I have utilized many of my senses during my research of Ferruginous Hawks: vision to identify the hawks as they appear from tiny pinpoints in the sky or perch cryptically on dirt mounds, sound to identify incoming adults as they scream their piteous cries as we approach their nests for monitoring, touch when grasping the hawk legs with enough power to restrain, but not enough to crush fragile bones (I also often experienced touch when the hawks touched me with their talons that sunk deep into the flesh of my hands).

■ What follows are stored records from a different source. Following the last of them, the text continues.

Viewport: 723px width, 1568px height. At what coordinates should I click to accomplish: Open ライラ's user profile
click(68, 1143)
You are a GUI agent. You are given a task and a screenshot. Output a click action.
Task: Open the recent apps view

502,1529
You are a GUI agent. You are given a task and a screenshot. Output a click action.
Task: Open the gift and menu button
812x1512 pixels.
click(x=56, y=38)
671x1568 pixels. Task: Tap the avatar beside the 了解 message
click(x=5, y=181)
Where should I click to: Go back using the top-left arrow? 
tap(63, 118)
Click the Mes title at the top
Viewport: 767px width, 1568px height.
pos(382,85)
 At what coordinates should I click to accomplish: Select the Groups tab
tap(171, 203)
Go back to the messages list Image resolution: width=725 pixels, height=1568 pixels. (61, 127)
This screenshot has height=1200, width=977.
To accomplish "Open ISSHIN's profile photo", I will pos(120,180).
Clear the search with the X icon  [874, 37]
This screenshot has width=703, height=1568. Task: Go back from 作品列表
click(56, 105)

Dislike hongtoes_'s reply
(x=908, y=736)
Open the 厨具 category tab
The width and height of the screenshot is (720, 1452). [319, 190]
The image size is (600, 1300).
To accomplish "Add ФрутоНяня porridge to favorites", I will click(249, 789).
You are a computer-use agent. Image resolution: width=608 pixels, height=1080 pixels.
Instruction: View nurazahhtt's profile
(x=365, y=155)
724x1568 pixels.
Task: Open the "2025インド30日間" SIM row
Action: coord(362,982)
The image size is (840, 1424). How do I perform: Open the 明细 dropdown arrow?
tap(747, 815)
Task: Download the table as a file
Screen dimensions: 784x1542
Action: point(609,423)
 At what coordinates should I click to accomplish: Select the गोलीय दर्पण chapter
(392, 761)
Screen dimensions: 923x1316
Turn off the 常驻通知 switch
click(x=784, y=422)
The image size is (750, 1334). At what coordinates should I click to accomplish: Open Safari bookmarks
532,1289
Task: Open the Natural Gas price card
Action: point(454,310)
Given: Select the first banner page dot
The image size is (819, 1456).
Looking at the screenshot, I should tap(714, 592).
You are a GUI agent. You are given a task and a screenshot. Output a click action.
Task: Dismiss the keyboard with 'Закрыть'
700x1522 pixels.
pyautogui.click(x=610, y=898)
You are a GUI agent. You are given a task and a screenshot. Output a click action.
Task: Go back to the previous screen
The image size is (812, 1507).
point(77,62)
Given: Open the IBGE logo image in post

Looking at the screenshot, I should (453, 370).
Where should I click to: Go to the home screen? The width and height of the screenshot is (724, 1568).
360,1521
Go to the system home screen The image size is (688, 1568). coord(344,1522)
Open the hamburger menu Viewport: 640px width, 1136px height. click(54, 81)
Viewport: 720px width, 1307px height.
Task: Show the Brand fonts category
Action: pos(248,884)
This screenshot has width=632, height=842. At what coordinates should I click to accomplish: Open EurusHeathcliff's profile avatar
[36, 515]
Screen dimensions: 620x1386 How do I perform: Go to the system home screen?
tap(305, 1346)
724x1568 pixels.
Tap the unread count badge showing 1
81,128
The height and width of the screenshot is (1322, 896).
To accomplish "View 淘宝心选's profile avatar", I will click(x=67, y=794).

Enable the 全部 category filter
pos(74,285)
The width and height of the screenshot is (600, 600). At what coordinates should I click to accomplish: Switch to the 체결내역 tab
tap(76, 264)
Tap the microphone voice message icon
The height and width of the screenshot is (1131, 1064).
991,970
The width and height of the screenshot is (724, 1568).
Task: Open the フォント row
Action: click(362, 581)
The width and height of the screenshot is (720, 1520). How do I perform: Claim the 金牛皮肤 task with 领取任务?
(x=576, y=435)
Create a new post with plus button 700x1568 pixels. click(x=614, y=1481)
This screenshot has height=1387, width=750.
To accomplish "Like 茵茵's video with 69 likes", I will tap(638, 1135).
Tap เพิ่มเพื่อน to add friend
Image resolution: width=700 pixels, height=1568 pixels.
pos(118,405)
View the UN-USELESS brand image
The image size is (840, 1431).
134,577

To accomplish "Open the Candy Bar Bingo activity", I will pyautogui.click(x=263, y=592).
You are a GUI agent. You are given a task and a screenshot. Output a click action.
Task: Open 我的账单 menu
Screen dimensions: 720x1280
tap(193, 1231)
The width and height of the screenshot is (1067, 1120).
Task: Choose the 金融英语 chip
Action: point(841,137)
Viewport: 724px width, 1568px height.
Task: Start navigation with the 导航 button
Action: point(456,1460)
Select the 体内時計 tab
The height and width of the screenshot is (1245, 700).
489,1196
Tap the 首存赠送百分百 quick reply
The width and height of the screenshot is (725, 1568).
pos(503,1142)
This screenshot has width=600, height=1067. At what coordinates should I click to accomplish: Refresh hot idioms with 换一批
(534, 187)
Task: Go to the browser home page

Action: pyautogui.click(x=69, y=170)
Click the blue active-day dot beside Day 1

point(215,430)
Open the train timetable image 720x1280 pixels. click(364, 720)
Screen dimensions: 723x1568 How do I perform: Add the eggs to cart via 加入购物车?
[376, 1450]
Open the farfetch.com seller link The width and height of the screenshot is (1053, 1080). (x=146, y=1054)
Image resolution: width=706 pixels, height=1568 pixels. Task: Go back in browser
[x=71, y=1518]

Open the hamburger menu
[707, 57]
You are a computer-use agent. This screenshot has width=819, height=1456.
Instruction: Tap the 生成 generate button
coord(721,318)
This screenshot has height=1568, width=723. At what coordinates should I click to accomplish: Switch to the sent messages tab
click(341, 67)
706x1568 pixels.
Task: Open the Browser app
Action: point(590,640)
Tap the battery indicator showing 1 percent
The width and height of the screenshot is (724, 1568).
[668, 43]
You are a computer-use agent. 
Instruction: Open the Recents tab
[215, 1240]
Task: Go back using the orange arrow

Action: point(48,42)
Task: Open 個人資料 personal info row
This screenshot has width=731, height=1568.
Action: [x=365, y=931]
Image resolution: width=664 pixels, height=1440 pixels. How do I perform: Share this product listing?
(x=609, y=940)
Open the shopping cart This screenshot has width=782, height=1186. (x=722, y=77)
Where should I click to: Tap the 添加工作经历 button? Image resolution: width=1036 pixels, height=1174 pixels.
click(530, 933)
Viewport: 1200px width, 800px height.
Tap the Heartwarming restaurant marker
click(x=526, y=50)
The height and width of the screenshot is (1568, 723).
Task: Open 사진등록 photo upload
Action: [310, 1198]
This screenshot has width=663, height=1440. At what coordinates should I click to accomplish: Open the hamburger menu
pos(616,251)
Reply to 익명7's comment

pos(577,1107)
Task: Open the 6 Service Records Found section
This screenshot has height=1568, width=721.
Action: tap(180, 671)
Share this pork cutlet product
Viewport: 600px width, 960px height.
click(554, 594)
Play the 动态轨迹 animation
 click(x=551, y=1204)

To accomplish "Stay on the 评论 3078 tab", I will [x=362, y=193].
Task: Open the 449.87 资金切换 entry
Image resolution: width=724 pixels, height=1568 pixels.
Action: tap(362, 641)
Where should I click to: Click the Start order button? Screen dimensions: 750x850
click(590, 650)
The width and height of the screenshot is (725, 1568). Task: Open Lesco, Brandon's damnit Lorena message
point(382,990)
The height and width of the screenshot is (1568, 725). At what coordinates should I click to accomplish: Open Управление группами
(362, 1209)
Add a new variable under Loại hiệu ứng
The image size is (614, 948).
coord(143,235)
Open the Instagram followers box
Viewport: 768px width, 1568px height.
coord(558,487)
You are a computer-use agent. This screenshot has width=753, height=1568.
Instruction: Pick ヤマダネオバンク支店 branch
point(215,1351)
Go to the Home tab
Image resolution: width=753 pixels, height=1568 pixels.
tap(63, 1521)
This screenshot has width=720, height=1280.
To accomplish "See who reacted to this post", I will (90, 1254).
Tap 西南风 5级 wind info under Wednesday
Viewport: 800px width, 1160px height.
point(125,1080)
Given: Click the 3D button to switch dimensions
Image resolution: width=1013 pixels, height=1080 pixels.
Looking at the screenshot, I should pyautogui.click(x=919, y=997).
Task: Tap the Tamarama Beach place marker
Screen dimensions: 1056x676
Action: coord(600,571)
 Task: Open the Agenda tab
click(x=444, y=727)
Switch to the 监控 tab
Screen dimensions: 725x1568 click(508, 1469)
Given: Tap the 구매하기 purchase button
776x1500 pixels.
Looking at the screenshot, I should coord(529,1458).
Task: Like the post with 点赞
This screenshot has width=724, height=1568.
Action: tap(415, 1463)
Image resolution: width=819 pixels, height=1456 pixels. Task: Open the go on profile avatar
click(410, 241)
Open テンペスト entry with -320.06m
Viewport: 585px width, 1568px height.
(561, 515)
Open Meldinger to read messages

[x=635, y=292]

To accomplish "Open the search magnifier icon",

During my first day banding chicks, I was immediately impressed by the smell of the Ferruginous Hawks and their nest. And I cannot say that I was smitten. It was putrid, with equal parts decay, ripe feces and an underlying oiliness. “That’s the smell of rotting ground squirrel guts mixed with excrement” my advisor informed me. I mentally retched.
My mantra during that first day was breathe through my mouth and let my fascination with the species over ride my protesting senses. Over the course of my field work, the Ferruginous Hawk aroma changed, or at least my perception of it did. As I worked with the nestlings (banding them and marking their downy heads and legs with color) and then the fledglings (when the chicks are as big as adults, with a few bristles of down sticking up through contour feathers, giving the impression of gawky teenagers with bad bedhead), I noticed I started appreciating the scent of these large prairie hawks. Their scent changed to a musky odour that was clean, earthy and sharp. I started to take pleasure in the redolent
Unwittingly, I became expert at detecting this scent, and once when opening a technicians field truck, I exclaimed in surprise “There’s been a Ferruginous Hawk in here!” The field tech assured me that she wasn’t hiding baby Ferruginous Hawks, but had retrieved a chick that had been accidentally force fledged (when a nestling decides to bail from the nest before it can fly ade ptly). She had returned the chick to the nest and the gloves that she had been wearing were in the truck. I inhaled deeply.
Our sense of smell is a powerful evoker of memories and conjurer of emotions. To me, the thought of Ferruginous Hawk scent will always be linked with expansive prairies, endless driving of questionable range roads in relentless search of radio-telemetered hawks, and the elation of watching young Ferruginous Hawks, who have survived the risky period post-fledging period, finding their coordination and soaring strongly, yet effortlessly, on thermals as they prepare to begin their first migration south.